■ EXERCISE MATERIAL ■
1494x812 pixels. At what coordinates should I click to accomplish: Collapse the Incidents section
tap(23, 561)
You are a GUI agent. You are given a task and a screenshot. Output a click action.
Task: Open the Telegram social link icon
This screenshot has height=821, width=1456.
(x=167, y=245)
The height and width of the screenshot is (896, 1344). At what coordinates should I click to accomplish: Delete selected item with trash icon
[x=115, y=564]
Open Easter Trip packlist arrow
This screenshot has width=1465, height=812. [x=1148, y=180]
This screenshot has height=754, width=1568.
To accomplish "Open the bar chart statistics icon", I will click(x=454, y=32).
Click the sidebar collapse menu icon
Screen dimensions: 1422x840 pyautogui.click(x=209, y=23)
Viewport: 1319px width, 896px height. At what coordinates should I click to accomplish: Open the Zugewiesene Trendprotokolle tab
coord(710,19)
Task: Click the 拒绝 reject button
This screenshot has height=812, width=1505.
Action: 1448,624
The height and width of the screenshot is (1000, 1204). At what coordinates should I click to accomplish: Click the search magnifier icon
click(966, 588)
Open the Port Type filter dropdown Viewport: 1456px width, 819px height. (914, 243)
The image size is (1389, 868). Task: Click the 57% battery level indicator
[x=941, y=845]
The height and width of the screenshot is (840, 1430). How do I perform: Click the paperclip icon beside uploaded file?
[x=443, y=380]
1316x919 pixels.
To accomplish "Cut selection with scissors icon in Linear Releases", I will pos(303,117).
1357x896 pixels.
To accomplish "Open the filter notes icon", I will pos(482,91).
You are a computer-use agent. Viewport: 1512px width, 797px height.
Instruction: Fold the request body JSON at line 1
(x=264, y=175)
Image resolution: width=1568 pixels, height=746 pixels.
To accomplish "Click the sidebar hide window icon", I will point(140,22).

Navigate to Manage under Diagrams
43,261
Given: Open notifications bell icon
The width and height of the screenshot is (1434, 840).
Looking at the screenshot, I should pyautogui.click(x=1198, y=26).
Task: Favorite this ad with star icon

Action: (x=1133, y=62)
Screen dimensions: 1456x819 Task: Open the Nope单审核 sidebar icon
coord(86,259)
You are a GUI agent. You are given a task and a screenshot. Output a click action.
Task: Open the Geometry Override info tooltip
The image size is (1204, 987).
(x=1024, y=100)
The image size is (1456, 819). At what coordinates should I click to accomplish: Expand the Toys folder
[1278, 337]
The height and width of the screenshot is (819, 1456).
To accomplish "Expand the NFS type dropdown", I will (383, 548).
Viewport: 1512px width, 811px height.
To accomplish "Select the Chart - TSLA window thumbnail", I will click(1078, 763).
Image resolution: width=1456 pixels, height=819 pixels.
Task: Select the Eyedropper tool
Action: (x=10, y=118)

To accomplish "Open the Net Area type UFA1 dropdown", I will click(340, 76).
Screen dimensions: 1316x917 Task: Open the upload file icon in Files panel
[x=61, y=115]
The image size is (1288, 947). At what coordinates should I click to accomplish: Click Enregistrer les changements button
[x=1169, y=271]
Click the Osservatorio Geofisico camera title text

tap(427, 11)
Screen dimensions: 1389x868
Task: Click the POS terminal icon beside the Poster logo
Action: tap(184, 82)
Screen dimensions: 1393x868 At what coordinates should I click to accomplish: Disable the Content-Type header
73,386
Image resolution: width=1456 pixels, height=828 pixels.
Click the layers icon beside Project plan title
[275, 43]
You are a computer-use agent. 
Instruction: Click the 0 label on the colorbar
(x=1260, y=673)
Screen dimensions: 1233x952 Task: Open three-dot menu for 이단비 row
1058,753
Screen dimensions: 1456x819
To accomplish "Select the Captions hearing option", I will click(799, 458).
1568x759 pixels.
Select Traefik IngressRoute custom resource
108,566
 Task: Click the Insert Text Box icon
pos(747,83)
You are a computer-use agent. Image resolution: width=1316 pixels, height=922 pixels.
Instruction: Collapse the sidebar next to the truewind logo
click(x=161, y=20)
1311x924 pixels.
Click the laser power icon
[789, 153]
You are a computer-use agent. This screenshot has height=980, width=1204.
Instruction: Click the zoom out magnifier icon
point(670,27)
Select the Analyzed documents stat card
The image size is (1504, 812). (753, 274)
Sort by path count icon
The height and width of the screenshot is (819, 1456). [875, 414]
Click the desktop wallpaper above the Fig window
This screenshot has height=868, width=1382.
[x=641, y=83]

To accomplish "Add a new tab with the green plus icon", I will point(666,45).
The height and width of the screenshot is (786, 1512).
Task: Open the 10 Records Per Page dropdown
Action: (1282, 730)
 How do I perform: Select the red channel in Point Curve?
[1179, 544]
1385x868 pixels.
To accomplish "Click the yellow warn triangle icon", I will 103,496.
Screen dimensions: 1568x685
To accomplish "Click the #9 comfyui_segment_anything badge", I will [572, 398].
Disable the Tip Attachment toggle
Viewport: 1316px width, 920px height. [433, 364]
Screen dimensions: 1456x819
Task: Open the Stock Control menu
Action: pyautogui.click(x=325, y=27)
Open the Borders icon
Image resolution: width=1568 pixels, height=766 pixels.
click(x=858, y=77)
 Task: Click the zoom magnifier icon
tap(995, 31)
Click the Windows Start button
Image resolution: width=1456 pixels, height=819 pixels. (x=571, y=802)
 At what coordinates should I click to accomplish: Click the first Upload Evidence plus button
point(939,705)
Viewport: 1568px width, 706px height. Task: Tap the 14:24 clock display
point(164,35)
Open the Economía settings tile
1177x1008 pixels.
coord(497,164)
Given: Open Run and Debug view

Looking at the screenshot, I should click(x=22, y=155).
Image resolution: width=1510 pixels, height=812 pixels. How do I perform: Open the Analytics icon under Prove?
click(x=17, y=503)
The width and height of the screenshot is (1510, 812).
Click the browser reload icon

■ AIM OF THE TASK ■
Give again, word for word, the records from their first line to the one with "You are a computer-use agent. Viewport: 1512px", and leave out all else.

■ SOLUTION TO THIS TASK ■
1494x812 pixels. At what coordinates should I click to accomplish: Collapse the Incidents section
tap(23, 561)
You are a GUI agent. You are given a task and a screenshot. Output a click action.
Task: Open the Telegram social link icon
This screenshot has height=821, width=1456.
(x=167, y=245)
The height and width of the screenshot is (896, 1344). At what coordinates should I click to accomplish: Delete selected item with trash icon
[x=115, y=564]
Open Easter Trip packlist arrow
This screenshot has width=1465, height=812. [x=1148, y=180]
This screenshot has height=754, width=1568.
To accomplish "Open the bar chart statistics icon", I will click(x=454, y=32).
Click the sidebar collapse menu icon
Screen dimensions: 1422x840 pyautogui.click(x=209, y=23)
Viewport: 1319px width, 896px height. At what coordinates should I click to accomplish: Open the Zugewiesene Trendprotokolle tab
coord(710,19)
Task: Click the 拒绝 reject button
This screenshot has height=812, width=1505.
Action: 1448,624
The height and width of the screenshot is (1000, 1204). At what coordinates should I click to accomplish: Click the search magnifier icon
click(966, 588)
Open the Port Type filter dropdown Viewport: 1456px width, 819px height. (914, 243)
The image size is (1389, 868). Task: Click the 57% battery level indicator
[x=941, y=845]
The height and width of the screenshot is (840, 1430). How do I perform: Click the paperclip icon beside uploaded file?
[x=443, y=380]
1316x919 pixels.
To accomplish "Cut selection with scissors icon in Linear Releases", I will pos(303,117).
1357x896 pixels.
To accomplish "Open the filter notes icon", I will pos(482,91).
You are a computer-use agent. Viewport: 1512px width, 797px height.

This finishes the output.